(Beginning of TASK MATERIAL)
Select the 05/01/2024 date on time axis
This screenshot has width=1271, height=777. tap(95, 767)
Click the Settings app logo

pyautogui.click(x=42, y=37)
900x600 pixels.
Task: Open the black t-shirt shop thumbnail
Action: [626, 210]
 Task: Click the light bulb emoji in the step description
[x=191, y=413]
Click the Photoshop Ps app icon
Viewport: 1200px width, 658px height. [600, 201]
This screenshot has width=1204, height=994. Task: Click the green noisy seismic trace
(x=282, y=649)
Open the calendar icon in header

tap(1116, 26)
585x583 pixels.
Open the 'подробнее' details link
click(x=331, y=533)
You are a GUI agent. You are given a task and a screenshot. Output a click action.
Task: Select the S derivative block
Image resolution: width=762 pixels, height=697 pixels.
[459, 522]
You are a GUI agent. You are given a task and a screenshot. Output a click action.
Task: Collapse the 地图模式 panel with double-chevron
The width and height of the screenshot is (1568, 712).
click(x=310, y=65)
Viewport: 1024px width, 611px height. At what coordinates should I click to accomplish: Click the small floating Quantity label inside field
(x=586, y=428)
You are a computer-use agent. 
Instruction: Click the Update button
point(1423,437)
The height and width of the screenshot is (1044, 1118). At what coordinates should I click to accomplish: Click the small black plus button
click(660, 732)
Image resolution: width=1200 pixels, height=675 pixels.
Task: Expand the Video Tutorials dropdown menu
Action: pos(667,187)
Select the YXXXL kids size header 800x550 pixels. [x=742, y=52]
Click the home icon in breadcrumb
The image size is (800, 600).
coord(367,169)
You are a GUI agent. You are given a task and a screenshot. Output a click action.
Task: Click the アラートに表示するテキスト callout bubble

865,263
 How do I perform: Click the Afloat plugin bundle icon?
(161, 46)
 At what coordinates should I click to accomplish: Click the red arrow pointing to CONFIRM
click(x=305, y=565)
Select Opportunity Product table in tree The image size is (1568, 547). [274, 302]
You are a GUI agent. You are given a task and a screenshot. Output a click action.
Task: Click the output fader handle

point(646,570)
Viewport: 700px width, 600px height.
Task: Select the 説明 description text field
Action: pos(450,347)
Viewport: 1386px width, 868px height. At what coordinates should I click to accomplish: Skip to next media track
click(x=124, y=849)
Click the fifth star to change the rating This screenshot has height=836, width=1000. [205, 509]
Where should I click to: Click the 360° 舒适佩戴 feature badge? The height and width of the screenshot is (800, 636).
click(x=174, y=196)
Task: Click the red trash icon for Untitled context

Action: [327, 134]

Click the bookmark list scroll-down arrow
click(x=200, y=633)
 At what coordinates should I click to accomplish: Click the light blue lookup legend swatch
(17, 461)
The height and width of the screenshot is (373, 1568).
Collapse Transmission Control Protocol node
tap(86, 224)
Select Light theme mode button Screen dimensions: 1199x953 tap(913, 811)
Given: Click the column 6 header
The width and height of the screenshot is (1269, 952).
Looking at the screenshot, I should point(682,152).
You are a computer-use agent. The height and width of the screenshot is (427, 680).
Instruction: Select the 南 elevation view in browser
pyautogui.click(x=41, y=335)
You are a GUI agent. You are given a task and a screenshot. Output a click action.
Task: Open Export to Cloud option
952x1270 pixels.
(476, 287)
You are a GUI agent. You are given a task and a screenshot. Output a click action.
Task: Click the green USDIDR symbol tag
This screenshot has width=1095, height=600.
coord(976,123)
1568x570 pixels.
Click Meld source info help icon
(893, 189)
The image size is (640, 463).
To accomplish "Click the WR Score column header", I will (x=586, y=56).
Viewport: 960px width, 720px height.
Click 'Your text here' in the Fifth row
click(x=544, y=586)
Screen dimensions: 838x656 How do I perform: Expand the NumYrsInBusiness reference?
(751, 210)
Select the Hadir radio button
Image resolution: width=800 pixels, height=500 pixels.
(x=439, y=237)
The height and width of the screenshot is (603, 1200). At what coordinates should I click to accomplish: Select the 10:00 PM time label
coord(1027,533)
(End of TASK MATERIAL)
**PROBLEM DETAILS**
Reproduce the data exactly. All of it is needed.

**ANSWER TO THIS EXERCISE**
Select the 05/01/2024 date on time axis
This screenshot has width=1271, height=777. tap(95, 767)
Click the Settings app logo

pyautogui.click(x=42, y=37)
900x600 pixels.
Task: Open the black t-shirt shop thumbnail
Action: [626, 210]
 Task: Click the light bulb emoji in the step description
[x=191, y=413]
Click the Photoshop Ps app icon
Viewport: 1200px width, 658px height. [600, 201]
This screenshot has width=1204, height=994. Task: Click the green noisy seismic trace
(x=282, y=649)
Open the calendar icon in header

tap(1116, 26)
585x583 pixels.
Open the 'подробнее' details link
click(x=331, y=533)
You are a GUI agent. You are given a task and a screenshot. Output a click action.
Task: Select the S derivative block
Image resolution: width=762 pixels, height=697 pixels.
[459, 522]
You are a GUI agent. You are given a task and a screenshot. Output a click action.
Task: Collapse the 地图模式 panel with double-chevron
The width and height of the screenshot is (1568, 712).
click(x=310, y=65)
Viewport: 1024px width, 611px height. At what coordinates should I click to accomplish: Click the small floating Quantity label inside field
(x=586, y=428)
You are a computer-use agent. 
Instruction: Click the Update button
point(1423,437)
The height and width of the screenshot is (1044, 1118). At what coordinates should I click to accomplish: Click the small black plus button
click(660, 732)
Image resolution: width=1200 pixels, height=675 pixels.
Task: Expand the Video Tutorials dropdown menu
Action: pos(667,187)
Select the YXXXL kids size header 800x550 pixels. [x=742, y=52]
Click the home icon in breadcrumb
The image size is (800, 600).
coord(367,169)
You are a GUI agent. You are given a task and a screenshot. Output a click action.
Task: Click the アラートに表示するテキスト callout bubble

865,263
 How do I perform: Click the Afloat plugin bundle icon?
(161, 46)
 At what coordinates should I click to accomplish: Click the red arrow pointing to CONFIRM
click(x=305, y=565)
Select Opportunity Product table in tree The image size is (1568, 547). [274, 302]
You are a GUI agent. You are given a task and a screenshot. Output a click action.
Task: Click the output fader handle

point(646,570)
Viewport: 700px width, 600px height.
Task: Select the 説明 description text field
Action: pos(450,347)
Viewport: 1386px width, 868px height. At what coordinates should I click to accomplish: Skip to next media track
click(x=124, y=849)
Click the fifth star to change the rating This screenshot has height=836, width=1000. [205, 509]
Where should I click to: Click the 360° 舒适佩戴 feature badge? The height and width of the screenshot is (800, 636).
click(x=174, y=196)
Task: Click the red trash icon for Untitled context

Action: [327, 134]

Click the bookmark list scroll-down arrow
click(x=200, y=633)
 At what coordinates should I click to accomplish: Click the light blue lookup legend swatch
(17, 461)
The height and width of the screenshot is (373, 1568).
Collapse Transmission Control Protocol node
tap(86, 224)
Select Light theme mode button Screen dimensions: 1199x953 tap(913, 811)
Given: Click the column 6 header
The width and height of the screenshot is (1269, 952).
Looking at the screenshot, I should point(682,152).
You are a computer-use agent. The height and width of the screenshot is (427, 680).
Instruction: Select the 南 elevation view in browser
pyautogui.click(x=41, y=335)
You are a GUI agent. You are given a task and a screenshot. Output a click action.
Task: Open Export to Cloud option
952x1270 pixels.
(476, 287)
You are a GUI agent. You are given a task and a screenshot. Output a click action.
Task: Click the green USDIDR symbol tag
This screenshot has width=1095, height=600.
coord(976,123)
1568x570 pixels.
Click Meld source info help icon
(893, 189)
The image size is (640, 463).
To accomplish "Click the WR Score column header", I will (x=586, y=56).
Viewport: 960px width, 720px height.
Click 'Your text here' in the Fifth row
click(x=544, y=586)
Screen dimensions: 838x656 How do I perform: Expand the NumYrsInBusiness reference?
(751, 210)
Select the Hadir radio button
Image resolution: width=800 pixels, height=500 pixels.
(x=439, y=237)
The height and width of the screenshot is (603, 1200). At what coordinates should I click to accomplish: Select the 10:00 PM time label
coord(1027,533)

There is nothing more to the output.